Shkreli eventually told her the money had been used to fund his new drug company without her permission.

Shkreli Company Investor Speaks Out

Shkreli is the former CEO who became infamous in 2015 for hiking the price of niche drug Daraprim by more than 5,000 percent, becoming the poster child for greed in the pharmaceutical business. The drug’s price rose from $13.50 to $750 per tablet.

The personality is now being tried on charges of securities fraud.

“To be frank, I felt somewhat betrayed at this point,” said 27-year-old Sarah Hassan in a Brooklyn court trial, referring to her realization that there was no money left in Shkreli’s hedge fund MSMB Capital after he decided to close it.

According to Hassan, she was told that she could get her cash from the fund. Shkreli allegedly told investors that he could pay out of all their investments in cash, in stock of his first drug firm Retrophin or a combination of both, as CNBC reported.

Nearly a year later, Hassan eventually received her principal investment as well as Retrophin stock that led to a steep profit.

In a cross-examination of Hassan, Shkreli lawyer Benjamin Brafman emphasized that she got way more than her original investment back in light of Retrophin being a successful company. When asked if she “made a hefty profit,” the investor replied: “Yes, even more than I asked for.”

Hassan testified that when she made her investment, she was told she could pull her money out of the fund on a month’s notice. But only after nearly a year of being informed of MSMB’s wind-down did she eventually manage to receive $400,000 in cash from Retrophin, not Shkreli, and over 58,000 shares of the company’s stock. This came after agreeing to sign a settlement agreement and a commitment to not sue over the situation.

Hassan, who first invested $300,000 with the hedge fund after meeting him via her father’s colleague, is the daughter Fred Hassan. Fred sat as CEO and chairperson of Schering-Plough before it merged with Merck back in 2009 and now acts as managing director at private equities investment company Warburg Pincus.

34-Year-Old 'Pharma Bro' On Trial

Shkreli’s securities fraud trial got under way Wednesday, June 28, after delays from difficulties in finding impartial jurors.
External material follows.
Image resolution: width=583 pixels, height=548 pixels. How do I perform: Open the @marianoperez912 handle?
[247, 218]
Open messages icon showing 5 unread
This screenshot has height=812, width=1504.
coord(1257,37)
The former CEO stands accused of lying to his investors and implementing a Ponzi-like scheme across different firm, and he could spend 20 years in prison if convicted of the charges unrelated to the dug price hike he is so known for.

He is charged with stealing $11 million in stock from Retrophin to pay off investors who lost money in two of his hedge funds.

Shkreli later built Turing Pharmaceuticals, where he earned the title “most hated man in America” after the astronomical price hike on Daraprim. He resigned from the company after his December 2015 indictment.

He is known for his self-publicizing behavior and lifestyle, including smirking through a congressional hearing early last year and releasing controversial tweets that led to his Twitter account suspension in January.

He defended himself in public at different times, including through the launch of the website “Pharma Skeletons” that details and comments on cases of big pharma firms making staggering price hikes.